In this study, it was found that the microporous structures and the pore size of biomaterial implantations may be important adhesive cues, affect the spreading and cell shape of macrophages, and modulate the inflammatory response. Because immune cells are frontline cells attingent with inserted biomaterials, their reaction and the immune microenvironment they generate are essential to determine biomaterial-mediated osteogenesis. These impacts demonstrate that biomaterial mediated immunoreaction performed a critical role in micropore structure-mediated osteogenesis (Liao, et al., 2021).

It is essential for the crosstalk between immune cells and the bone forming cells to complete the inflammation stage and initiate the new bone formation (Liu et al., 2022; Yu et al., 2022). Our results indicated the osteoimmunomodulatory property of the microporous structures MC with different sized pores and its critical effects on bone regeneration. This study suggested that osteogenic differentiation of bone cells was not only determined by the nature of biomaterial implantations, but also influenced by the inflammatory environment generated by the interaction of immune cells and biomaterial implantations significantly. Therefore, creating an osteoimmunology environment that stimulate osteogenesis by biomaterials with optimal design and development and rational application is vital in bone tissue and regeneration.

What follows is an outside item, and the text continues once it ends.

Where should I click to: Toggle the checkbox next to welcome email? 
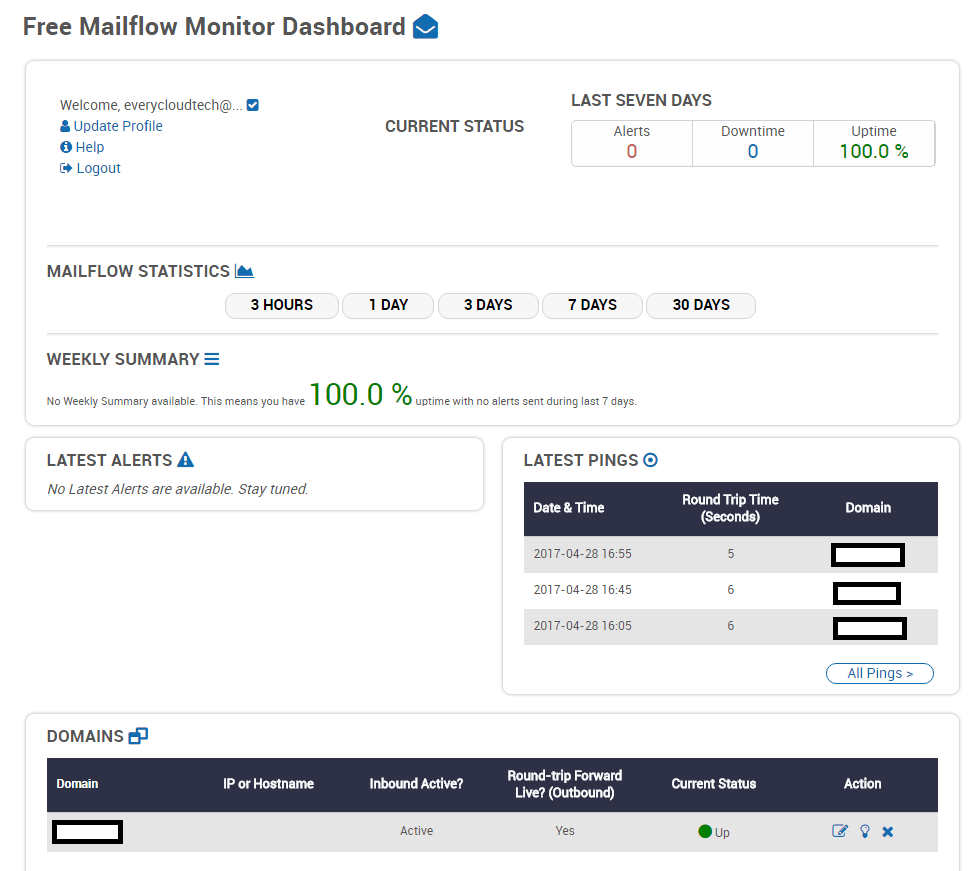tap(253, 105)
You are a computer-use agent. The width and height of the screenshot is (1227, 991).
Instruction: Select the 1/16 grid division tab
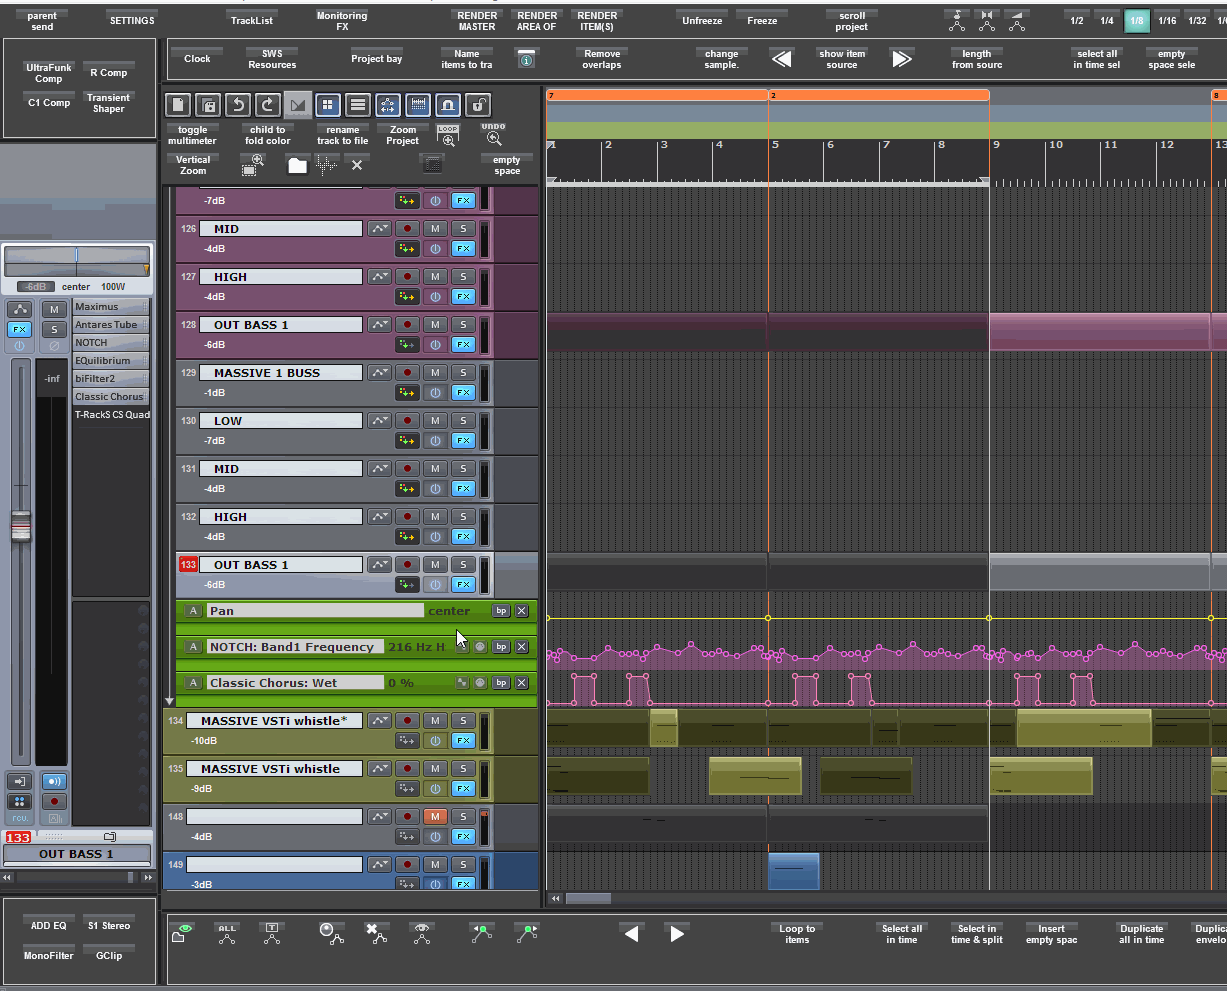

The early immune environment decides the follow-up action of bone cells (Fernandes et al., 2017; Chen et al., 2018; Sadowska et al., 2018). Nonetheless, better comprehending of this relation requires further in vitro investigation of signalling pathways responsible for enhanced osteogenic differentiation of bone forming cells (Fan et al., 2021). Therefore, further in vivo experiments designed to research the interaction between immune and bone cells should be conducted to sufficient support driven presupposition.

Conclusion

Microporous structures have apparent regulatory effects on macrophages responses. The osteo-immune environment promoted by the mineralized collagen (MC) with about 85 μm microporous structure and 70% porosity was conducive to the osteogenic differentiation of MC3T3-E1 cells, suggesting a favorable osteo-immunomodulatory effect, which could be favorable for increasing the osteogenesis capability of biomaterials for bone regeneration. Microporous structures on MC elicited notable influence on regulating the immunological reaction. The induced osteoimmunology environment significantly regulated osteoblast differentiation, which may suggest a new orientation for systemic research. We need further study to acquire more particulars on the biomaterials dependent response of macrophages on the level of the molecular and the function of immunoregulatory function of biomaterials in bone tissue and engineering. The science gained from this research can supply clues for the intending development of improved immune therapy for bone biomaterials applications and highlight emerging concepts that may expand therapeutic perspectives in bone repair and regeneration.